● **TASK REQUIREMENTS**: Reproduce the lines of the entries below verbatim, starting at the line that contains "This screenshot has width=600, height=486." and ending at the line that contains "will click(113, 354).", both included.

[Interface element records]
************

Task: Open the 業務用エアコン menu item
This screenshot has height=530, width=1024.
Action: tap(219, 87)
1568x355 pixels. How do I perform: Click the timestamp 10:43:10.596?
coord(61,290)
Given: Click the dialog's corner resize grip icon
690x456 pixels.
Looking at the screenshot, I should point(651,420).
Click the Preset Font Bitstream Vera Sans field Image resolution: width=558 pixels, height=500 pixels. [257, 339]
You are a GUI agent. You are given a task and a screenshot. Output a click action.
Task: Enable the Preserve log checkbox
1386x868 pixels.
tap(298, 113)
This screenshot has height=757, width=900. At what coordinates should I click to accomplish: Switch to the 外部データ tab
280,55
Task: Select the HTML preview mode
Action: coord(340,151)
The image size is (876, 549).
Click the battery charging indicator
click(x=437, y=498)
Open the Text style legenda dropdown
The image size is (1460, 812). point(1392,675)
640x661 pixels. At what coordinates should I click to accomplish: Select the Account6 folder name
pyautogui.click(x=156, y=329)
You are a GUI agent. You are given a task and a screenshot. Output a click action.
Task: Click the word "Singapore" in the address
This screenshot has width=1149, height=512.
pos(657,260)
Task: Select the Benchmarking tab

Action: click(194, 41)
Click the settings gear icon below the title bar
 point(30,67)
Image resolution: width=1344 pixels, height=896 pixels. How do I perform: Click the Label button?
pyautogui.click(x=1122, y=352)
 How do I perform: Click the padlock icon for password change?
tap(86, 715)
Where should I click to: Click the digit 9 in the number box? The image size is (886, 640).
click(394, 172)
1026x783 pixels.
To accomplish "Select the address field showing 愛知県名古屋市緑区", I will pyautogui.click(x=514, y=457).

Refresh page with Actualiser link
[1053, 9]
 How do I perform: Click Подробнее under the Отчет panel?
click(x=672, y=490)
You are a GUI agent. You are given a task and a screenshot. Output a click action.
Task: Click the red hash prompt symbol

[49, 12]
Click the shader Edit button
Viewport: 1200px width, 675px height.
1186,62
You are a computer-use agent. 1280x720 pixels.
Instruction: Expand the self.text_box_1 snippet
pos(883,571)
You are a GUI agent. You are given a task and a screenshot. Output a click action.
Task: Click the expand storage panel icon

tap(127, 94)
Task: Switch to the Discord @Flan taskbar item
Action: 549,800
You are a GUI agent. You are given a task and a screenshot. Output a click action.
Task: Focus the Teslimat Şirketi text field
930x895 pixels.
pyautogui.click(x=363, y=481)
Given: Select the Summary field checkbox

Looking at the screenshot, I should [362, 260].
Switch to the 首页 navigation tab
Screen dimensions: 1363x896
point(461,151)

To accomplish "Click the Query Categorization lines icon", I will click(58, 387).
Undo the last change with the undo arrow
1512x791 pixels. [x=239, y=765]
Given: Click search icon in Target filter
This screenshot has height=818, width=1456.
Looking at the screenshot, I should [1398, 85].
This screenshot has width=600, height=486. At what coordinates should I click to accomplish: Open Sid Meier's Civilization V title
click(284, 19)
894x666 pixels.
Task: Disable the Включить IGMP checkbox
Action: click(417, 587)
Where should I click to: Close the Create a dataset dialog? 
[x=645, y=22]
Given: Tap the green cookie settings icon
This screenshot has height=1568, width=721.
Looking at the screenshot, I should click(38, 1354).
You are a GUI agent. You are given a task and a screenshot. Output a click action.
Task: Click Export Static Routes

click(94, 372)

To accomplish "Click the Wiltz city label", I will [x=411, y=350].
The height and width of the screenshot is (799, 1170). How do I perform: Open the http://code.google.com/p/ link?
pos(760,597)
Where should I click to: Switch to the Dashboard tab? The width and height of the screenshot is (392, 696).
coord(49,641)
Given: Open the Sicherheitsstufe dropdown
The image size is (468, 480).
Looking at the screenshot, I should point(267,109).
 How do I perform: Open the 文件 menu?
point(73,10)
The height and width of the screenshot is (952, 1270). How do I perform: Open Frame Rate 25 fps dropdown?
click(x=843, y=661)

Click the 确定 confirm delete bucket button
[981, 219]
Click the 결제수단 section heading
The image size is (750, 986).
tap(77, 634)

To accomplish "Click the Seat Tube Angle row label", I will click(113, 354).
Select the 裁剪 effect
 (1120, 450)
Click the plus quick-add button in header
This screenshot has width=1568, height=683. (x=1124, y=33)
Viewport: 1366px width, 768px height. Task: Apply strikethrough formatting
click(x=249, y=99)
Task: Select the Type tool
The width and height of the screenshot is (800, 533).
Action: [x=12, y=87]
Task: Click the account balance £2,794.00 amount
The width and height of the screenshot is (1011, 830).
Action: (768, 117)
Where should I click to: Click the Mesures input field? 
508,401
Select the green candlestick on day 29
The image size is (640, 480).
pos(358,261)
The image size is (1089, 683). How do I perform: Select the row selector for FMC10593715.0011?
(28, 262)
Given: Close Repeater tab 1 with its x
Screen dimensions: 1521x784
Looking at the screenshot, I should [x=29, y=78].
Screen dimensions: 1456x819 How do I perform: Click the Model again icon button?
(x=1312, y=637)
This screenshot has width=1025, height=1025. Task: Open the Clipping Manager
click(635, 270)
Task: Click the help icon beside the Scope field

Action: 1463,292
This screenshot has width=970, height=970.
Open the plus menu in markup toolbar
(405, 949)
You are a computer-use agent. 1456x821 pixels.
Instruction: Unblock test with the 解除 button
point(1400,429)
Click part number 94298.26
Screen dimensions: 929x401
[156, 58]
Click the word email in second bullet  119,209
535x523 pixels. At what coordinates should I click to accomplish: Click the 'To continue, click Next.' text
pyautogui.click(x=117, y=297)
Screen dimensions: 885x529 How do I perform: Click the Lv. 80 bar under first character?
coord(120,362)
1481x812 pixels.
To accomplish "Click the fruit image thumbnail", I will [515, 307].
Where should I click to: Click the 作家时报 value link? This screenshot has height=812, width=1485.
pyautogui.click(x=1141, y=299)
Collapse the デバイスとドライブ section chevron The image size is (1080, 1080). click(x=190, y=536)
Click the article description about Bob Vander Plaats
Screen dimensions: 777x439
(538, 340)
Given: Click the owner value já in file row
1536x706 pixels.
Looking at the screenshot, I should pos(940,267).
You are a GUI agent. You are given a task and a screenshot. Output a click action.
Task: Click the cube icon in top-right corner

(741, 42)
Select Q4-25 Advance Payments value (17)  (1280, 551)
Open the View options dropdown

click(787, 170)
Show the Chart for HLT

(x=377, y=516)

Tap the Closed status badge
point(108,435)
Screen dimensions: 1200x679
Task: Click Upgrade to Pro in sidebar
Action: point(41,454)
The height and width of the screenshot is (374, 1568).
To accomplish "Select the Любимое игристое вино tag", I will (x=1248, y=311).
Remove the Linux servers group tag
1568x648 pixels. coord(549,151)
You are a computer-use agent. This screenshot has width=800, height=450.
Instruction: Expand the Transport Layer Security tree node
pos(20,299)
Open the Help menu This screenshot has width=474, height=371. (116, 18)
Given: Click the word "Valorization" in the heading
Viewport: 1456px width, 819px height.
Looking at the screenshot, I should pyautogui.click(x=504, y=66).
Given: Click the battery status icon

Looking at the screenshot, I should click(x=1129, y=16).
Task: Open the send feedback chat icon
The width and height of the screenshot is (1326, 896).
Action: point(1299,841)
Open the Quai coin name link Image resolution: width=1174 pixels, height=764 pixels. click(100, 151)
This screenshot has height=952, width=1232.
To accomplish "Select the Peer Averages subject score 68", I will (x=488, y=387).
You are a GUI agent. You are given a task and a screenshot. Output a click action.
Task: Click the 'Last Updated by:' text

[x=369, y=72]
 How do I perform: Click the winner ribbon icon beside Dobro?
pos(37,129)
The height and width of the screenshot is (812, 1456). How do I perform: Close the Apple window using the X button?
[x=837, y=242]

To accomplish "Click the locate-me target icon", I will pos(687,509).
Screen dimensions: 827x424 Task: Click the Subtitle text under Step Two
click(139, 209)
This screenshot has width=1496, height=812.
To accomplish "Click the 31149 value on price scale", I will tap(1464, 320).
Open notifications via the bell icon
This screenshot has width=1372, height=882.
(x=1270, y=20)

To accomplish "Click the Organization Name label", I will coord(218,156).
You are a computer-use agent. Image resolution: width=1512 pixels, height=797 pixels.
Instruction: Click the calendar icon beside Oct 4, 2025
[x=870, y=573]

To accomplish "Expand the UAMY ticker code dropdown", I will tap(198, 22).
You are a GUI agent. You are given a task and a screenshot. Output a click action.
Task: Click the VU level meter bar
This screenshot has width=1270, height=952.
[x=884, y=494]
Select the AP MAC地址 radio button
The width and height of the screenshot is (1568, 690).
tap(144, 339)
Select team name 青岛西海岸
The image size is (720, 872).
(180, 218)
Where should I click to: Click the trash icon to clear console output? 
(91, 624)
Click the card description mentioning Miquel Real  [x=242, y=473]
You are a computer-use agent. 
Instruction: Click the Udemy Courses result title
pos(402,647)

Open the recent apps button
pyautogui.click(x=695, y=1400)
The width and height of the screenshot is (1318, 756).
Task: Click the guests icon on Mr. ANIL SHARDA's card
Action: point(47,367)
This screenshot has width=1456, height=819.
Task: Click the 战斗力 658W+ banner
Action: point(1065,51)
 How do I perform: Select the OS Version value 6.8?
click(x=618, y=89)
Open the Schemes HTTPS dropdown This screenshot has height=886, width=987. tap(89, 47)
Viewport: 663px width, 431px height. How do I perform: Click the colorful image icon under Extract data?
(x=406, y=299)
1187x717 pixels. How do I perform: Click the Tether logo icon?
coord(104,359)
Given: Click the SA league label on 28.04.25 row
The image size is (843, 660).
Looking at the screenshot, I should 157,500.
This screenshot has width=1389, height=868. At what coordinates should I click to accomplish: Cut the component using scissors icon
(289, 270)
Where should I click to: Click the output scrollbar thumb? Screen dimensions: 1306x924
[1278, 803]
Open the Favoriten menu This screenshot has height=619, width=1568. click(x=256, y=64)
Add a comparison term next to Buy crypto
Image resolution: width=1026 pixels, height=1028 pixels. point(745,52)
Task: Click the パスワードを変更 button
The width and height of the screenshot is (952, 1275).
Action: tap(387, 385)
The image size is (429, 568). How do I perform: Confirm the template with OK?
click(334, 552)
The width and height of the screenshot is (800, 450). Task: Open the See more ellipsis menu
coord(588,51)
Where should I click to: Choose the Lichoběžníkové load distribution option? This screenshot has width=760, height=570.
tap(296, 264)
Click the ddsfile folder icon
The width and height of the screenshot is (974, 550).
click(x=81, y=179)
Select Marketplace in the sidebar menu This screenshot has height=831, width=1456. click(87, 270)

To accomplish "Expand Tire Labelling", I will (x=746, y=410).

************

● **CORRECT RESULT**:
This screenshot has width=600, height=486. At what coordinates should I click to accomplish: Open Sid Meier's Civilization V title
click(284, 19)
894x666 pixels.
Task: Disable the Включить IGMP checkbox
Action: click(417, 587)
Where should I click to: Close the Create a dataset dialog? 
[x=645, y=22]
Given: Tap the green cookie settings icon
This screenshot has height=1568, width=721.
Looking at the screenshot, I should click(38, 1354).
You are a GUI agent. You are given a task and a screenshot. Output a click action.
Task: Click Export Static Routes

click(94, 372)

To accomplish "Click the Wiltz city label", I will [x=411, y=350].
The height and width of the screenshot is (799, 1170). How do I perform: Open the http://code.google.com/p/ link?
pos(760,597)
Where should I click to: Switch to the Dashboard tab? The width and height of the screenshot is (392, 696).
coord(49,641)
Given: Open the Sicherheitsstufe dropdown
The image size is (468, 480).
Looking at the screenshot, I should point(267,109).
 How do I perform: Open the 文件 menu?
point(73,10)
The height and width of the screenshot is (952, 1270). How do I perform: Open Frame Rate 25 fps dropdown?
click(x=843, y=661)

Click the 确定 confirm delete bucket button
[981, 219]
Click the 결제수단 section heading
The image size is (750, 986).
tap(77, 634)

To accomplish "Click the Seat Tube Angle row label", I will click(113, 354).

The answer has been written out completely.